Sidebar: Assessing Gene Function in Real Time
One of the challenges in RNAi research is choosing an appropriate robust cell-based functional assay for obtaining important information about the phenotypic effect of targeted gene knockdown, discriminating off-target and toxic effects. Both off-target interactions and toxicity are an inherent part of the RNAi approach, dependent on the RNAi target sequence, concentration, and cell type used.
In a new application note (“Using the xCELLigence™ System for Functional Genomics: Assessing Gene Function in Real Time”), investigators from Roche Applied Science describe use of the instrument, which allows for label-free continuous monitoring of changes in cell phenotype using microelectrodes to record electrical impedance, for assessing RNAi-mediated knockdown of gene function.
Cells were seeded in standard 96-well microplates, manufactured with integrated microelectronic sensor arrays called E-Plates 96. The interaction of cells with the electronic biosensors generates cell-to-electrode impedance responses, measuring many aspects of cell status, including cell number, cell viability, cell morphology, and the quality of cell attachment. Real-time, continuous measurement results in uninterrupted documentation of cell phenotype by producing time-dependent cell response profiles (TCRPs), according to the Roche team, who add that TCRPs provide predictive information about how cells and cellular pathways are responding in vitro.

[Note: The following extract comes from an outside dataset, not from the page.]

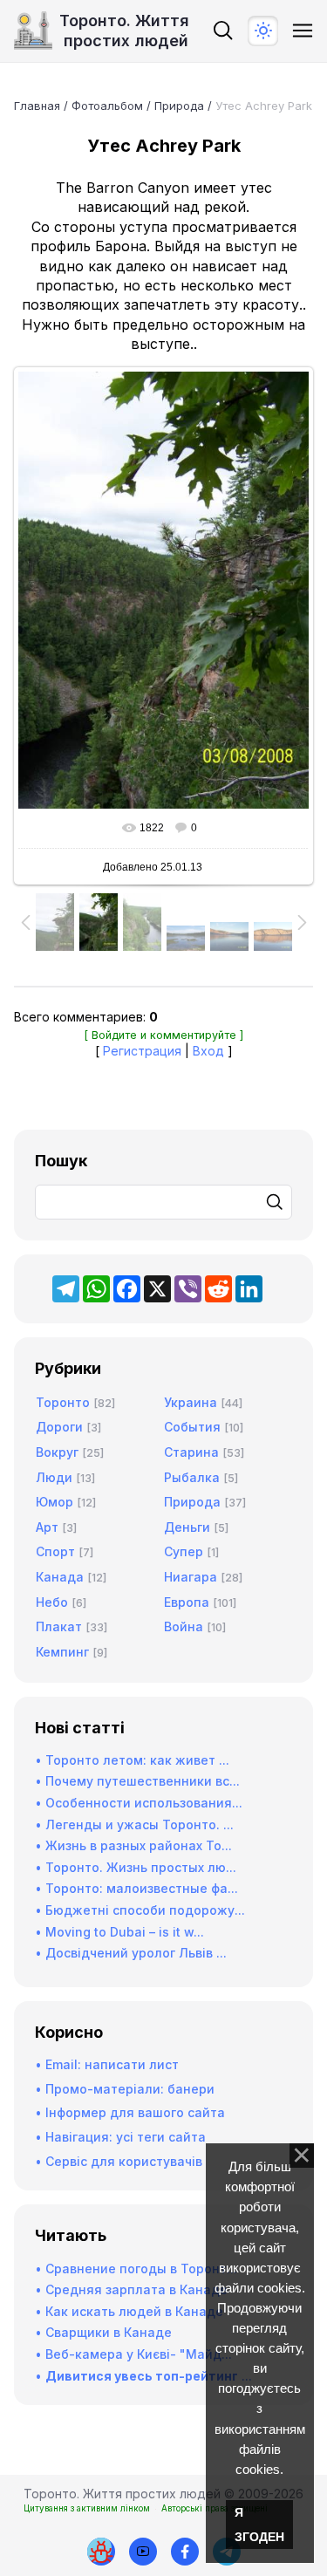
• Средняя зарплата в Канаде (131, 2289)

Kinetic information revealed by TCRPs can discriminate siRNA-mediated off-target and toxic effects. The focus in this application note was on several genes implicated in the mitotic pathway.
HeLa and A549 cells, obtained from ATCC, were maintained in DMEM media with 10% FBS and 1% penicillin and streptomycin, at +37ºC with 5% CO2. Cell attachment, spreading, and proliferation were continuously monitored every 30 minutes on E-Plates 96 using the xCELLigence system.
The electronic readout of cell-sensor impedance is displayed continuously in real-time as the cell index (CI). The CI value at each time point is defined as Rn-Rb/Rb, where Rn is the cell-electrode impedance of the well with the cells, and Rb is the background impedance of the well with media alone.
Assessing Gene Function after Knockdown
To better document the correlation between target gene expression, CI changes, and mitotic arrest, threefold serial diluted KIF11 siRNA (KIF11-7904) was transfected into HeLa cells in E-Plates 96 for cell index measurements, and 16-well chamber slides for quantifying mitotic index; 24 hours post transfection, cells were harvested from E-Plates 96 to quantify KIF11 mRNA levels, or fixed and stained using p-H3 antibody in chamber slides to determine mitotic indices. TCRPs showed time- and concentration-dependent dose response curves, with higher siRNA concentrations producing more CI changes.
The kinetics of CI changes were very similar for the different concentrations of siRNAs. CI values for transfected samples diverged from control samples, starting 9–12 hours post transfection, reaching the lowest level at 24 hours post transfection, before the CI started recovering. CI changes were highly correlated to target mRNA levels and mitotic indices, with higher siRNA concentrations producing more pronounced CI changes, resulting in higher target downregulation and a higher mitotic index.
Interestingly, the Roche scientists note that siRNA transfected at a concentration of 0.01 nM still produced robust CI changes and target downregulation. Similar dose responses were also observed for PLK1-448 and PLK-450 siRNAs, while no dose response was seen for control siRNAs.
The dose-dependent TCRPs obtained allow for the determination of the efficacy of target knockdown on a particular phenotype, explain the Roche researchers.